§ What you are asked to do: If a line in the records below contains the word "screenshot", return that line.

§ Records supplied:
════════════════

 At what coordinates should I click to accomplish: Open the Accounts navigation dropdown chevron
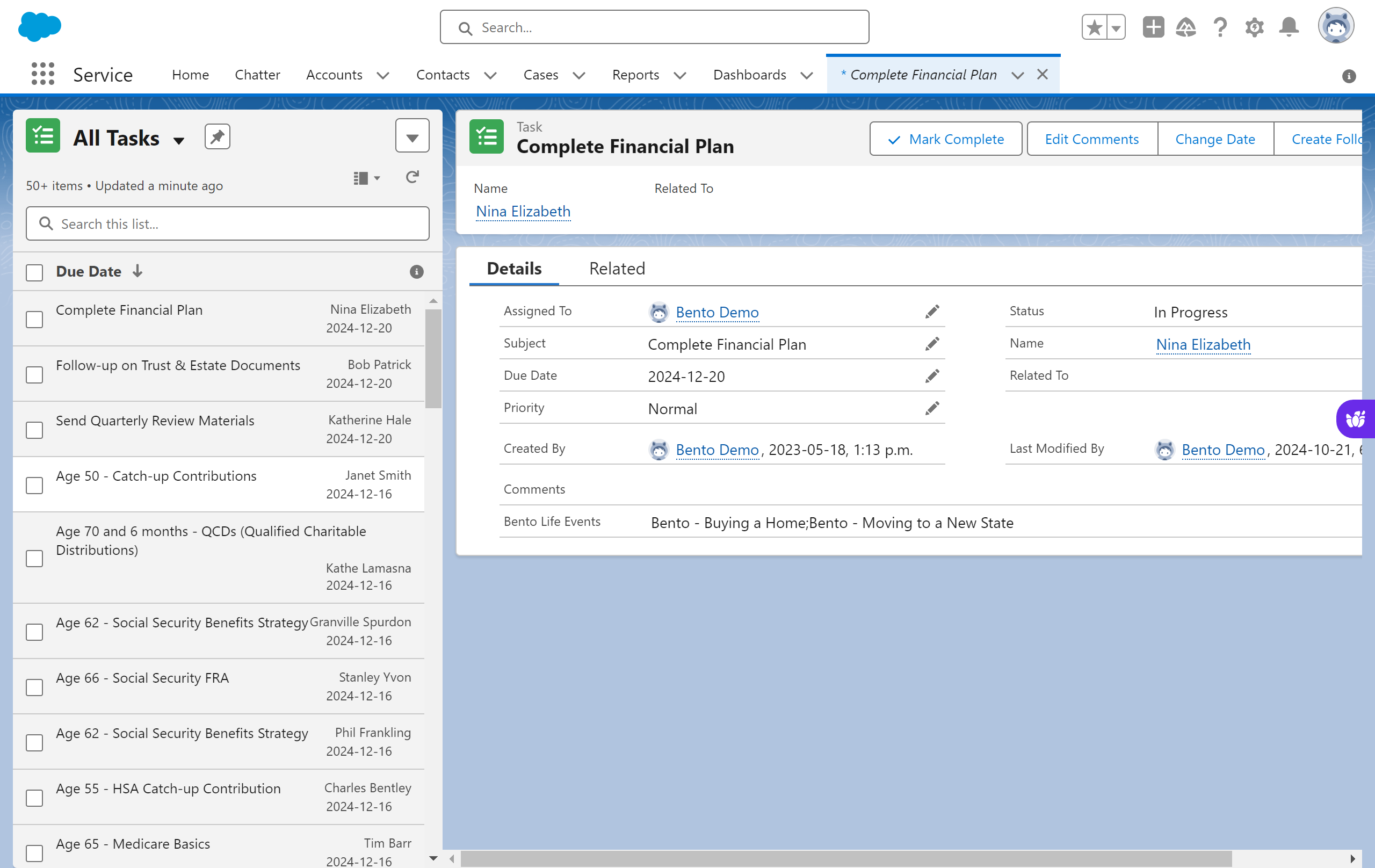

════════════════

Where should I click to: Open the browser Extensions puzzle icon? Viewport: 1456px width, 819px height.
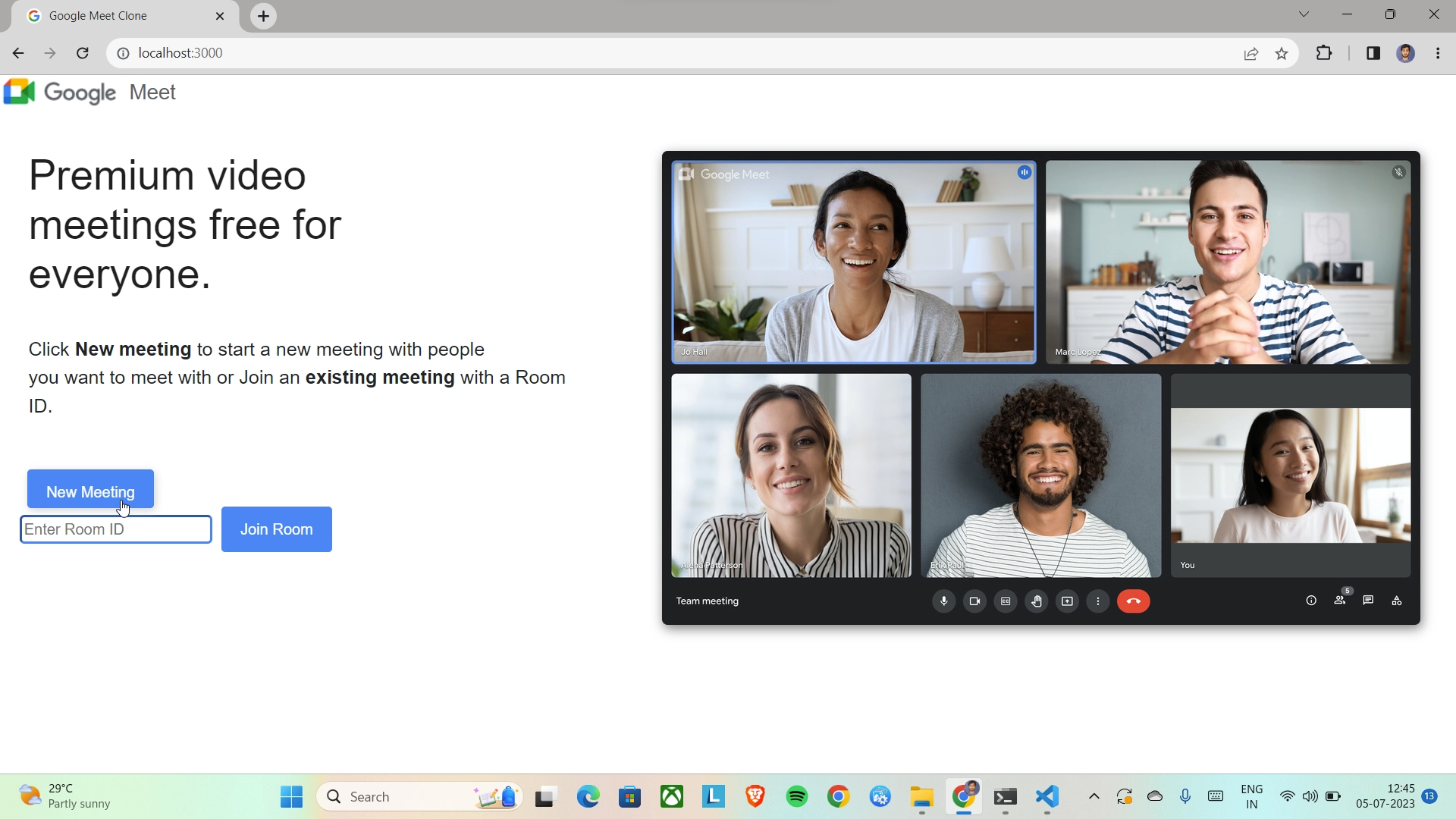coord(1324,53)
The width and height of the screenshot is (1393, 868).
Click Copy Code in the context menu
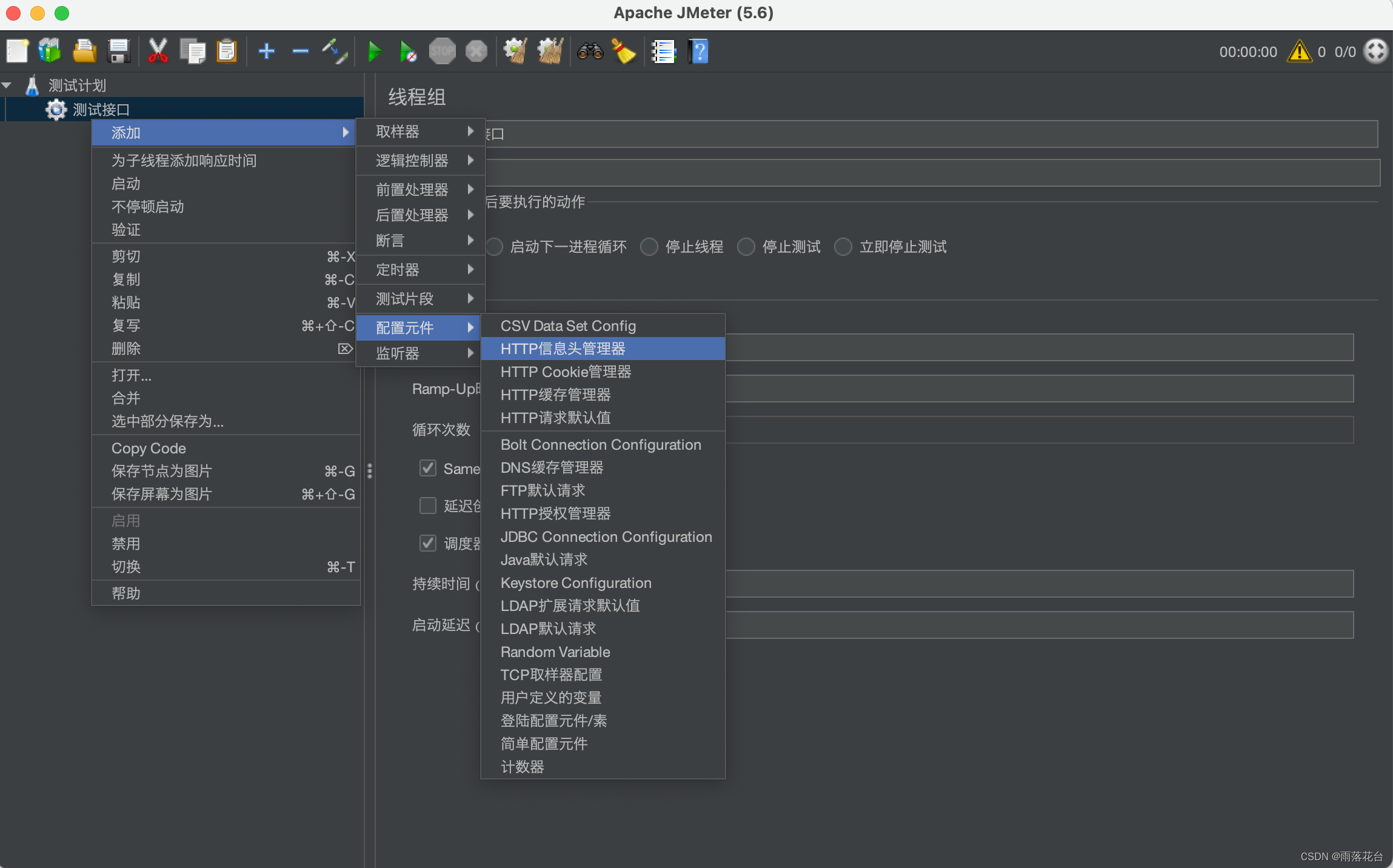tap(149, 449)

════════════════

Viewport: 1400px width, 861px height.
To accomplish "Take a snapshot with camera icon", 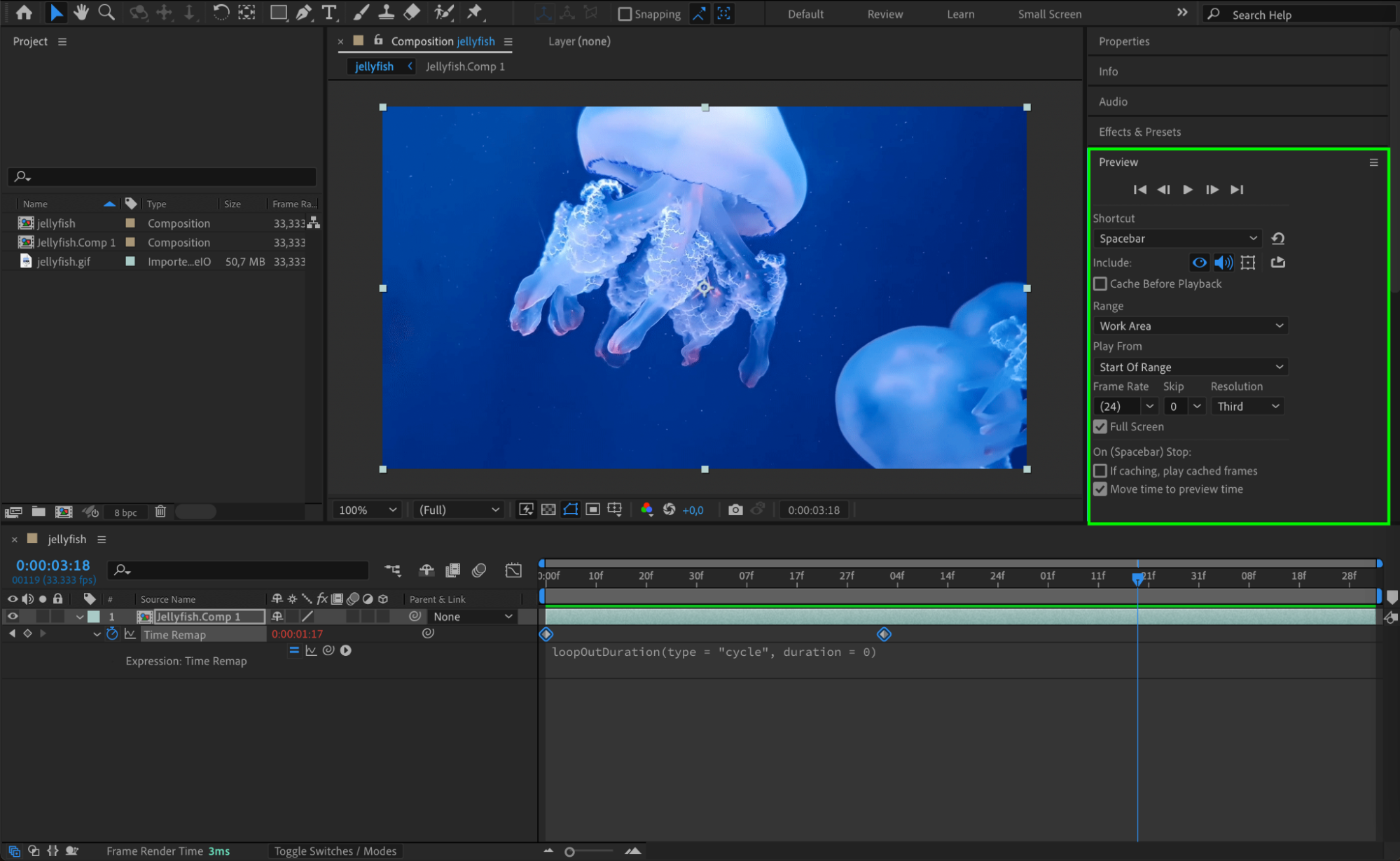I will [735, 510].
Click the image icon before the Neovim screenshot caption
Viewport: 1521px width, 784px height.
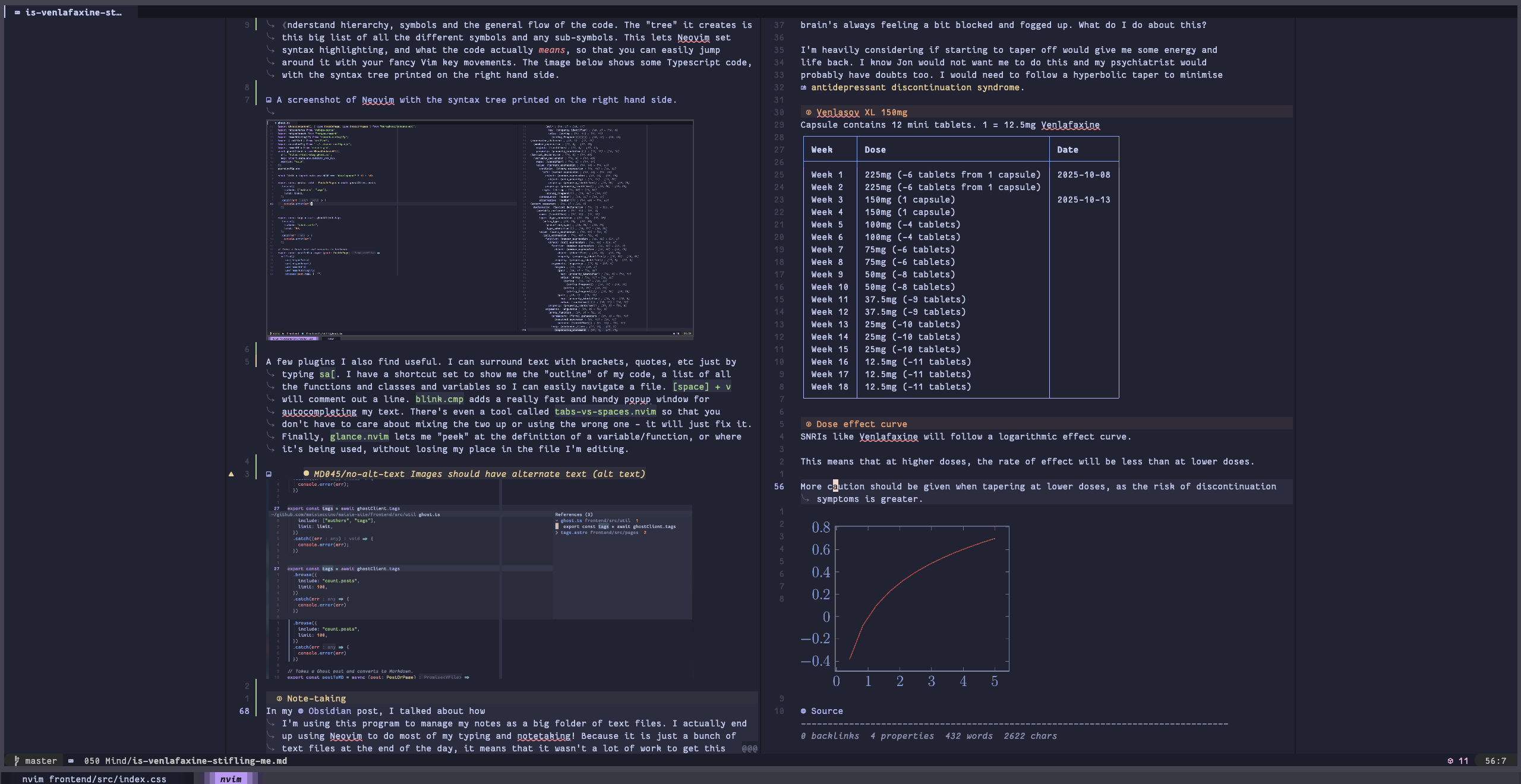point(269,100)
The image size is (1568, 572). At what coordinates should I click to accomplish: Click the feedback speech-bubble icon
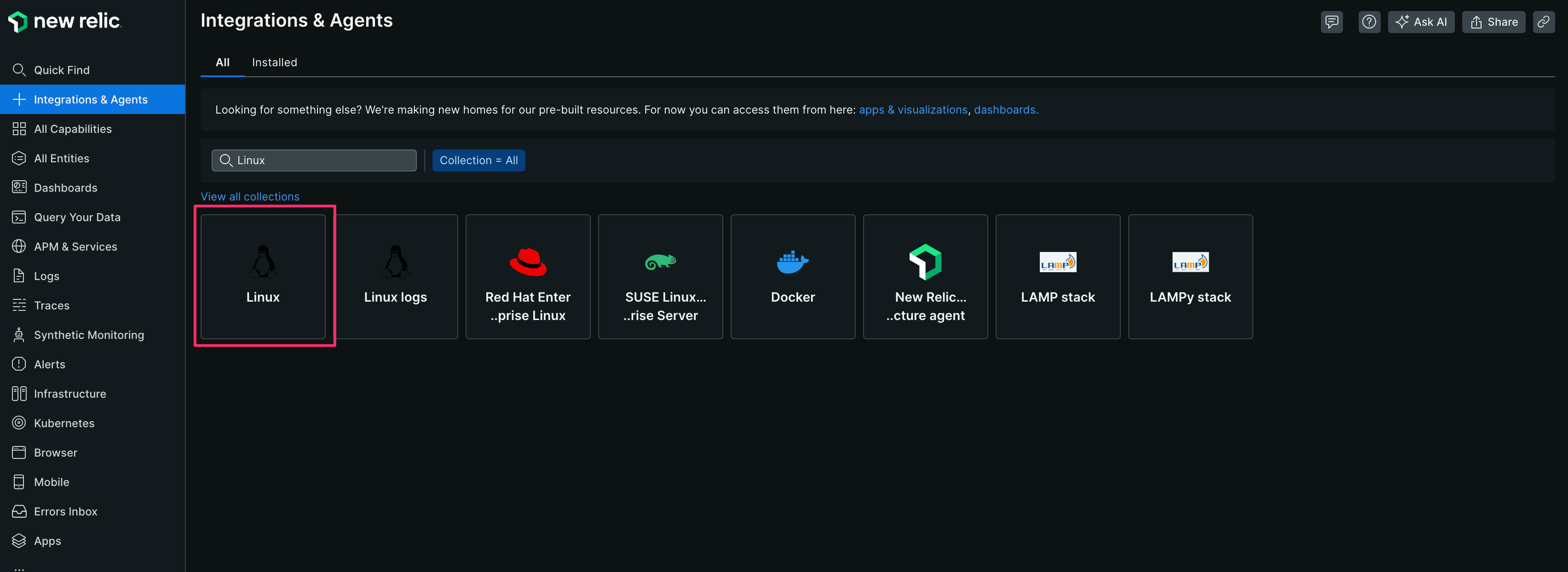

════════════════

§ Solution to the problem:
The width and height of the screenshot is (1393, 868).
Click the image icon before the Neovim screenshot caption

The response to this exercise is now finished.